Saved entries
↓↓↓

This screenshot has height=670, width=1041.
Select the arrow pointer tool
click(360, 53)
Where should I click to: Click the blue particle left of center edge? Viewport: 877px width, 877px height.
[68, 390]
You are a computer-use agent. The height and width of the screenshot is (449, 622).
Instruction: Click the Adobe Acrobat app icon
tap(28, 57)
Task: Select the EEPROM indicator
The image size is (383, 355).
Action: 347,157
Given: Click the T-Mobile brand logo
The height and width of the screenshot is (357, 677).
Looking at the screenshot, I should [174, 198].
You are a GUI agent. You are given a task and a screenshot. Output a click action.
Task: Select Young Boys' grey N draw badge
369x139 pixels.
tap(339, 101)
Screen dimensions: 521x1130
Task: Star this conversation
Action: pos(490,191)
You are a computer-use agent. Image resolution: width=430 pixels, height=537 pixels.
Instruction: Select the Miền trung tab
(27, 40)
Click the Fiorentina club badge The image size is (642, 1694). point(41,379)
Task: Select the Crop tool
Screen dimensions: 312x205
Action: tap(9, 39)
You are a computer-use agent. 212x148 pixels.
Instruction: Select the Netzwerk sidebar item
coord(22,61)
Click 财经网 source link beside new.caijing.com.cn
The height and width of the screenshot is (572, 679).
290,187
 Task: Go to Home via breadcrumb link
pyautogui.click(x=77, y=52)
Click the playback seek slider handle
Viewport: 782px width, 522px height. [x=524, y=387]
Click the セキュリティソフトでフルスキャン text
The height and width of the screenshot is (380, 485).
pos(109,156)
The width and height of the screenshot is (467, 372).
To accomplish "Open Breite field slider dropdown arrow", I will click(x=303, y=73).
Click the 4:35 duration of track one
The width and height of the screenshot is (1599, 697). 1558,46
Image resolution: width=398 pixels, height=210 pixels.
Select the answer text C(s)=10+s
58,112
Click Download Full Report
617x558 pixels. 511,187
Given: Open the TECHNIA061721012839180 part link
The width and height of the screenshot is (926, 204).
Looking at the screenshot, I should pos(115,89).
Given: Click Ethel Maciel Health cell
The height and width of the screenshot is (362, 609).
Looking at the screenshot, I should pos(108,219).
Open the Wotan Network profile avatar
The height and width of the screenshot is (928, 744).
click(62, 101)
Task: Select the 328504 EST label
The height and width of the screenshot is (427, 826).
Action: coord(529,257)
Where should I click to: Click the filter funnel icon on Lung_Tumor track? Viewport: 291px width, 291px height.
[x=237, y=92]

↑↑↑

Where the word "resolution" occurs in a line of the records, copy that line.

You are a computer-use agent. Image resolution: width=430 pixels, height=537 pixels.
Image resolution: width=398 pixels, height=210 pixels.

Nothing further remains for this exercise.